Mirth, Music, and Mayhem: The Tom Scharpling Interview

Picture a nine-year-old Scharpling taking in Elvis Costell. One could say that Elvis put his fingerprints on Tom’s imagination.

“Who put these fingerprints on my imagination?”

— Elvis Costello, “Green Shirt”

In 1979, Elvis Costello was a pitch-black-witted young man.

That very same year, Tom Scharpling purchased what Elvis Costello had to offer. Specifically, his third record, Armed Forces.

You could say the rest is history because it’s all there in one auspicious purchase. Picture a nine-year-old Scharpling taking in the at once funny, acerbic, neurotic, and absurd take on the world promoted by Costello, and subsequently getting his first lesson on what it is to wholly entertain. One could say that Elvis put his fingerprints on Tom’s imagination.

Tom Scharpling has been imagining ever since, and for the better part of the last 13 years has hosted The Best Show on WFMU, a weekly radio show known for its “three hours of mirth, music and mayhem.” That would indeed be enough of a contribution to popular culture by itself but Scharpling has managed to carve out other roles in the entertainment industry as a writer/producer on Monk, co-host of the music-centered Low Times podcast, half of the comedy duo Scharpling & Wurster, and director of music videos for the likes of Aimee Mann and Ted Leo.

But let’s go back to the formative times of Armed Forces for a second. The record is filled with allusions to people who are out to get you, be it of the female, governmental or secret police persuasion. Costello is constantly on the lookout for “investigations” that will eventually “put you on the torture table”. The album cover displays a group of elephants charging full steam ahead, ready to leave you trampled underfoot. This is what Costello wanted to say about love in 1979. Not exactly the most happy-go-lucky fella.

“Happy-go-lucky” isn’t the first description that comes to mind when thinking of the often sardonic Tom Scharpling. But Scharpling diverges in one important way from his bespectacled influence: he’s learned that not all forces are armed and that unbridled appreciation can be just as relevant as ridicule.

So, while you may be on the lookout for him to give you the dreaded “heave-ho”, interviewing Scharpling is actually akin to hanging out with the coolest older brother in the world, eager to share his opinions on music, comedy and perhaps most importantly, fantasy basketball.

How did Low Times originate?

I had done a fanzine in my late teens, early 20s called 18 Wheeler and I just loved talking and writing about music. I always wanted to do that again. I stopped doing the fanzine because I had to figure out my career. So I do not have the time to do a fanzine but now with podcasts and the accessibility and ease of that, you can get a $300 recorder and two microphones and go anywhere and you’re recording something that’s broadcast quality.

Like an audio fanzine.

## [Data section]

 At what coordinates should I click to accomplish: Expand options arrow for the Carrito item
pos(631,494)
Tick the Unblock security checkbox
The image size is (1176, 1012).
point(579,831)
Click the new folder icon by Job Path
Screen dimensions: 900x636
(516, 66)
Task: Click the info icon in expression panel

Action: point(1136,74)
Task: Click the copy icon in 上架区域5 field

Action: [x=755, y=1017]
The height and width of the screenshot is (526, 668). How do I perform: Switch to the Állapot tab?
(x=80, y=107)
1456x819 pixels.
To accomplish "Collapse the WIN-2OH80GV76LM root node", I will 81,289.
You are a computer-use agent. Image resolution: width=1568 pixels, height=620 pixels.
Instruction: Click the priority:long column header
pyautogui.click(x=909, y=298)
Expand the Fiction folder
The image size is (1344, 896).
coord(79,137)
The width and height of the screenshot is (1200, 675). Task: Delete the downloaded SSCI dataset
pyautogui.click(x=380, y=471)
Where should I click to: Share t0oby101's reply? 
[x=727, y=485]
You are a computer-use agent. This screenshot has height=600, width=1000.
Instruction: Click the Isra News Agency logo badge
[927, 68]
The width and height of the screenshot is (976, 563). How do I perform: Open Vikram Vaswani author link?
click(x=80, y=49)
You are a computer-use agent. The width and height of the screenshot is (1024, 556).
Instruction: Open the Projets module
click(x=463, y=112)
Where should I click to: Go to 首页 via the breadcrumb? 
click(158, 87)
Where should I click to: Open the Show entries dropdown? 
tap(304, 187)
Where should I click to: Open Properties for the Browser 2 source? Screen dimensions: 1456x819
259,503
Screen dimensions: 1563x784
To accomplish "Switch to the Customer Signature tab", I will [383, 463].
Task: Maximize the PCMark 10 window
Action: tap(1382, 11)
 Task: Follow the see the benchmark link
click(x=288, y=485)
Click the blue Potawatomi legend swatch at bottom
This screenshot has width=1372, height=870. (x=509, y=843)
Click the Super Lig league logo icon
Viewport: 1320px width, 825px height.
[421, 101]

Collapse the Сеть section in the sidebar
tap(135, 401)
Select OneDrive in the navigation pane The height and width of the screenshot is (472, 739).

## [Stated exercise]
In the Tom Scharpling interview, what was the name of the fanzine he made in his late teens and early 20s?

## [Worked solution]
18 Wheeler